First, spreading images of the protestors—particularly when the image’s frame is filled with people—can create the illusion of a much larger and more sophisticated movement than actually exists. This builds on the observation made by Renee DiResta, who noted in an interview that groups like the one responsible for the shelter-in-place protest pages on Facebook use media manipulation to “simulate the appearance of a much larger movement.” We inadvertently help them in that effort when we plaster images of their protests across social media. It’s easy to accuse Fox News of abetting in this way; it’s less comfortable to acknowledge that vehement opposition also functions as a recruitment tool for some audiences.

Many journalists have been careful to couch the size of these protests, sharing images of sparsely-filled public squares or wider-lens angles on the protests. But even these more responsible framings can have potent downstream consequences.

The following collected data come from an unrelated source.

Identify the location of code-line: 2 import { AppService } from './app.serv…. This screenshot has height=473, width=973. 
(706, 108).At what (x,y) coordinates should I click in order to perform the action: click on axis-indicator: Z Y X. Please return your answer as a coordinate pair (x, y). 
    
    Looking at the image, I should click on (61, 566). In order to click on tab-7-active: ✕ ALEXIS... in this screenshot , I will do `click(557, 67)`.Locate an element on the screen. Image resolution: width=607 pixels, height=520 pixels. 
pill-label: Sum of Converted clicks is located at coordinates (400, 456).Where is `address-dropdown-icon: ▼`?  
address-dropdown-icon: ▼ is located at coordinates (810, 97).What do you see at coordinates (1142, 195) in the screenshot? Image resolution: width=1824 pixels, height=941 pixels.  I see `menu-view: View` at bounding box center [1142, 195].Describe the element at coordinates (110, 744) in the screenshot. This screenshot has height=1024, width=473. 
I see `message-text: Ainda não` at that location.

The mere act of responding to the protestors’ arguments—against a backdrop in which everyone else is sheltered in place—risks positing a both-sides equivalence. Our intended audience might get the point, and understand that protesting stay-at-home orders and actually staying at home are not equally valid public-health positions. But online, our intended audience is one among countless other audiences. Seeing people take to the streets because they want to go back to work and have life return to normal may hold great appeal for an increasing number of people. There is no normal to return to, but to publicize the belief that there is creates an illusion of debate—just as tight-shot photographs of protestors creates the illusion of a larger movement. That “debate” then puts pressure on elected officials, who are already caving to the demands that we “open up the economy.”